## TASK DETAILS
Your answer should consist of every line in the records that holds "computer".
[Opening MATERIALS PROVIDED section]
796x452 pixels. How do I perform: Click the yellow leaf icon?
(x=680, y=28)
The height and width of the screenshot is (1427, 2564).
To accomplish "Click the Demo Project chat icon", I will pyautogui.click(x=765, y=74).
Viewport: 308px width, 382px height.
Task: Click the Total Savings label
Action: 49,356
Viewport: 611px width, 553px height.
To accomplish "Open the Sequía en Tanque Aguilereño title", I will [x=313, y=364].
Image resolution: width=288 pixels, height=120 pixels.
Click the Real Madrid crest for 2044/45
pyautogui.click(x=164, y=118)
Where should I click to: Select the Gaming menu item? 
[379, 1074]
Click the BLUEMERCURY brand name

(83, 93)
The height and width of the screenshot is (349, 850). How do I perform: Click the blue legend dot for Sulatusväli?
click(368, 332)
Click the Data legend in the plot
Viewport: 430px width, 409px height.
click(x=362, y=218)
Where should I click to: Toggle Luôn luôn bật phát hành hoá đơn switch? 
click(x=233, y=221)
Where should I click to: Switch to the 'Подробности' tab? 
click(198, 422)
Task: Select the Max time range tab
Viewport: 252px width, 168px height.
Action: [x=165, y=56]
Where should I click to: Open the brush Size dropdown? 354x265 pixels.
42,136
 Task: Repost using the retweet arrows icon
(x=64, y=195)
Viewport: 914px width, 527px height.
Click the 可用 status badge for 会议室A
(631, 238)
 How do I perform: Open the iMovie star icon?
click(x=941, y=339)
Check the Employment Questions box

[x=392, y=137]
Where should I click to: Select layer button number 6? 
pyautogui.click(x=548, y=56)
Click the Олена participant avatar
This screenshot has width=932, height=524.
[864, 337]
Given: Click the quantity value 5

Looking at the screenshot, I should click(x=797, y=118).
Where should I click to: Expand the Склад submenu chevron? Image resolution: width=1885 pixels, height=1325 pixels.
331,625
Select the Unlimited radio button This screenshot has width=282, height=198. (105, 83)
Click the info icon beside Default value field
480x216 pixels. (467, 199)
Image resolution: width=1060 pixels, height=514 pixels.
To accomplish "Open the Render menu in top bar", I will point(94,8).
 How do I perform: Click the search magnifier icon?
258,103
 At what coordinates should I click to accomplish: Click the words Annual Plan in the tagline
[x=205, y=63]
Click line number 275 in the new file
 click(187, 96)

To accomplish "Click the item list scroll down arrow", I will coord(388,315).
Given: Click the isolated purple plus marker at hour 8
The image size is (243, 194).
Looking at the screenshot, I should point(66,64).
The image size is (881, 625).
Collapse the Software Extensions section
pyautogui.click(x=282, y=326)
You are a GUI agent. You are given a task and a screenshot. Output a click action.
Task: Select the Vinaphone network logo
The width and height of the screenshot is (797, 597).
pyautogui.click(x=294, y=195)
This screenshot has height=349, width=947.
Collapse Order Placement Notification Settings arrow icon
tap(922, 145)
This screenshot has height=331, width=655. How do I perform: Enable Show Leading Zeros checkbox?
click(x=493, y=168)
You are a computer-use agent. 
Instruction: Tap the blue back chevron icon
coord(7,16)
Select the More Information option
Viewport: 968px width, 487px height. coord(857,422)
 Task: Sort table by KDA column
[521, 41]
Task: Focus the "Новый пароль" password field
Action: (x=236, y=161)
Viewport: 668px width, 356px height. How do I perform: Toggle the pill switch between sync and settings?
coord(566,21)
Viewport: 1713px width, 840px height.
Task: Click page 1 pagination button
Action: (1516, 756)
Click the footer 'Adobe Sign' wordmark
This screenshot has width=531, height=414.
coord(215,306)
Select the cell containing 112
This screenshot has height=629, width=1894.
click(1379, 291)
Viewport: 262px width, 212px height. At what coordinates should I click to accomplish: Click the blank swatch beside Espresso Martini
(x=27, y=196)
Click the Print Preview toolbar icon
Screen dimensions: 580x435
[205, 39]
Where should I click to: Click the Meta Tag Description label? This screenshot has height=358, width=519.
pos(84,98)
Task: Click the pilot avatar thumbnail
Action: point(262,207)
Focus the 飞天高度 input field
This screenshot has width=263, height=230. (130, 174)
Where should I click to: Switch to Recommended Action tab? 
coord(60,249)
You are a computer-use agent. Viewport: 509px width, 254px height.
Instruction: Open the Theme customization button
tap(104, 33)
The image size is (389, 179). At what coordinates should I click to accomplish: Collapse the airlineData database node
[Closing MATERIALS PROVIDED section]
## OUTPUT
You are a computer-use agent. 
You are a computer-use agent. Viewport: 509px width, 254px height.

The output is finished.